**POTONGAN TEKS**.
......
Ahad,
15 Oktober 2000/17 Rajab 1421
Brosur no. : 1055/1095/SI
Kaum
muslimin kena perangkap musuh yang kedua kali (Perang Bi’ru
Ma’unah).
Pada
suatu hari, masih pada bulan Shafar tahun ke-4 H, datanglah seorang Arab dari
qabilah daerah Najd bernama Abu Baraa’ ‘Amir bin Malik kepada Nabi SAW. Oleh
beliau sebagaimana biasa jika ada seseorang yang belum mengikut Islam bertemu
dengan beliau, lalu segera diajak mengikut Islam.
Abu
Baraa’ ketika itu setelah dibacakan beberapa ayat Al-Qur’an dan diberi
penjelasan tentang Islam oleh Nabi SAW, maka dia mendengarkan baik-baik, tetapi
ia berkata terus terang belum mau masuk Islam, namun ia juga tidak menolaknya.
Kata Abu Baraa’ kepada Nabi SAW,
يَا
مُحَمَّدُ لَوْ بَعَثْتَ رِجَالاً مِنْ اَصْحَابِكَ اِلَى اَهْلِ نَجْدٍ
فَدَعَوْهُمْ اِلَى اَمْرِكَ، رَجَوْتُ اَنْ يَسْتَجِيْبُوْا لَكَ.
“Ya
Muhammad, saya mengusulkan kepadamu, alangkah baiknya kalau kamu mengutus
beberapa orang utusan kepada kaum ahli Najd untuk menyeru mereka kepada agamamu,
aku berharap mereka akan menyambut seruanmu”.
......
**YANG DITANYAKAN**.
a – Berdasarkan potongan teks, jawablah:
(i) Dari qabilah daerah mana Abu Baraa' 'Amir bin Malik berasal?
(ii) Pada bulan apa dan tahun ke berapa Hijriah ia datang kepada Nabi SAW?
(iii) Apa yang diusulkan Abu Baraa' kepada Nabi SAW?
b – Salin persis bagian potongan teks mulai dari "Kata Abu Baraa’" sampai "اَنْ يَسْتَجِيْبُوْا لَكَ.".
Pakai hanya potongan teks di atas sebagai sumber.

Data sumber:
......
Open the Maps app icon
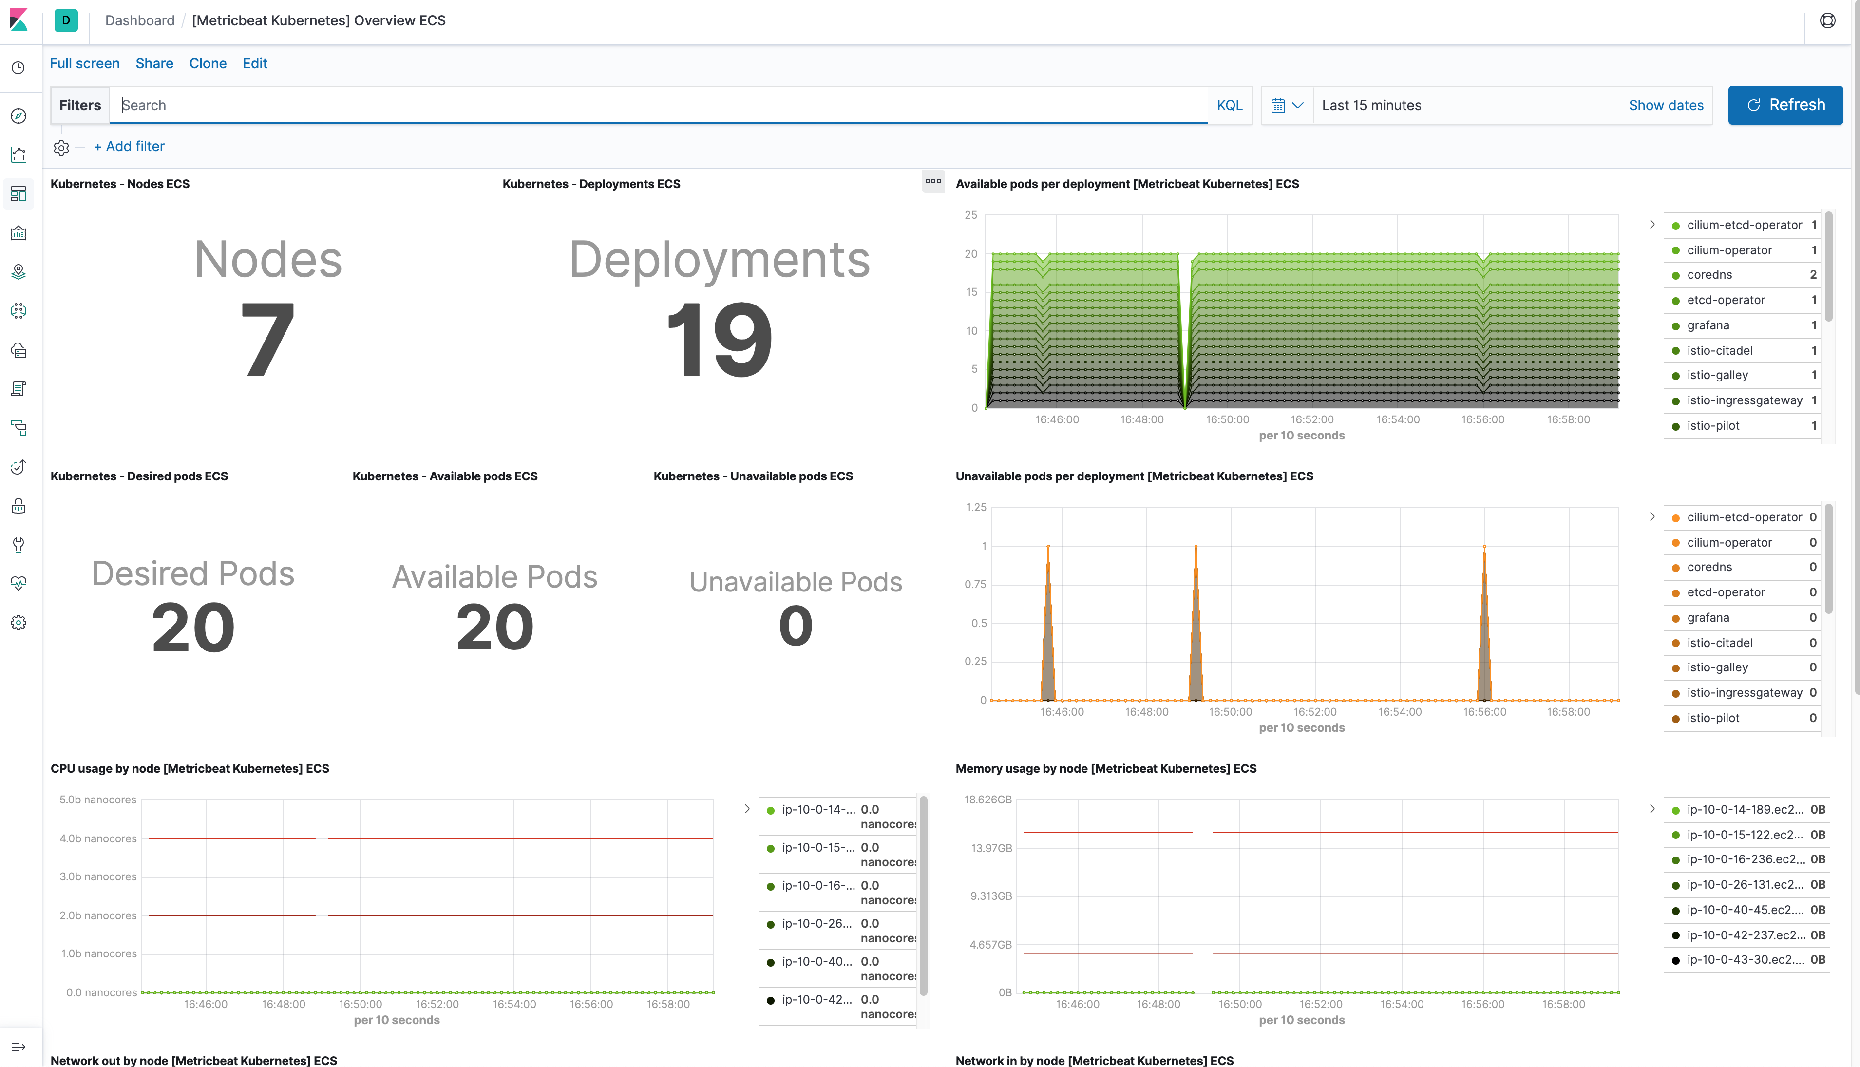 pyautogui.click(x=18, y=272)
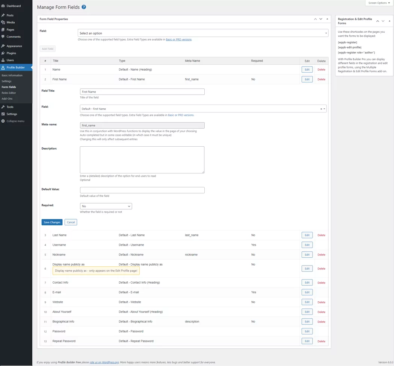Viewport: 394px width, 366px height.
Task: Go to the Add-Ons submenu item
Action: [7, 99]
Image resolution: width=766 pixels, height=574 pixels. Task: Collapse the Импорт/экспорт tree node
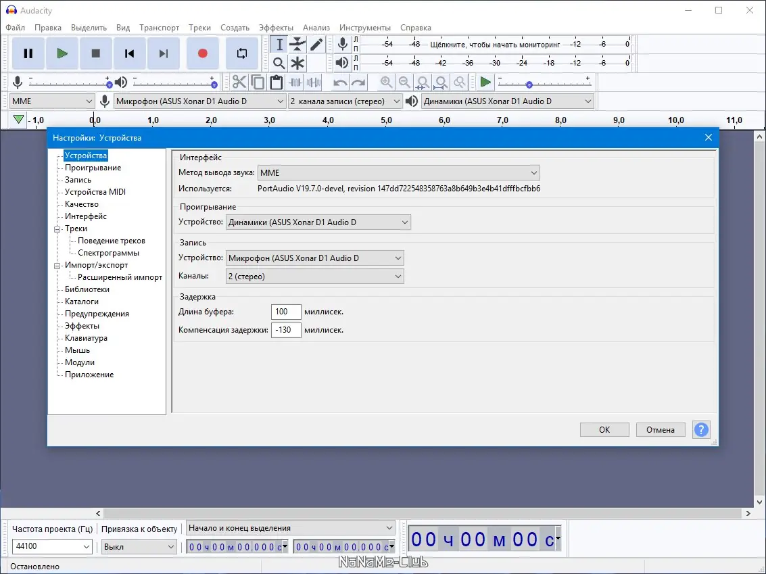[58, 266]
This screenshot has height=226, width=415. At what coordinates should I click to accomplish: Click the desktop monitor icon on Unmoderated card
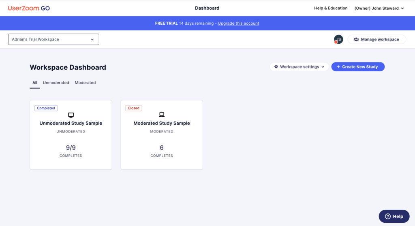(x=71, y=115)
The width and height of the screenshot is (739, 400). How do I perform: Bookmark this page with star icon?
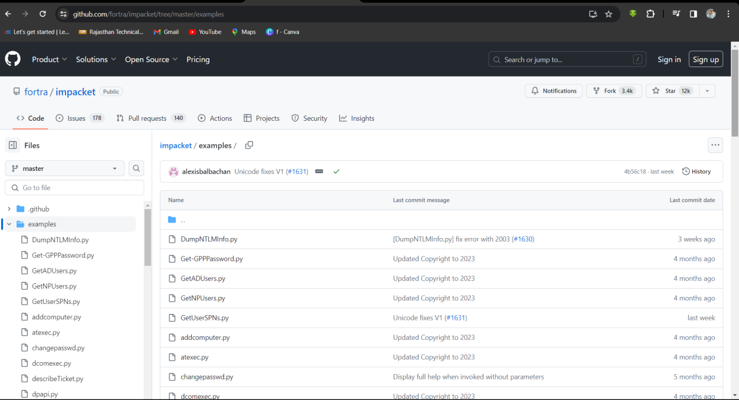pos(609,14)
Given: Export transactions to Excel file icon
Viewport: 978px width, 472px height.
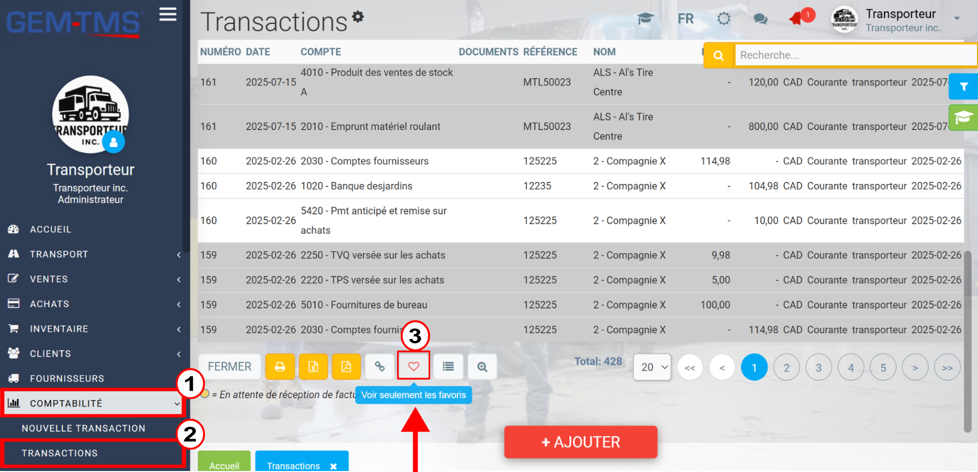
......
**JAWABAN**.
a –
(i) Najd.
(ii) Bulan Shafar tahun ke-4 H.
(iii) Agar Nabi SAW mengutus beberapa orang utusan kepada kaum ahli Najd untuk menyeru mereka kepada agama beliau.

b –
Kata Abu Baraa’ kepada Nabi SAW,
يَا
مُحَمَّدُ لَوْ بَعَثْتَ رِجَالاً مِنْ اَصْحَابِكَ اِلَى اَهْلِ نَجْدٍ
فَدَعَوْهُمْ اِلَى اَمْرِكَ، رَجَوْتُ اَنْ يَسْتَجِيْبُوْا لَكَ.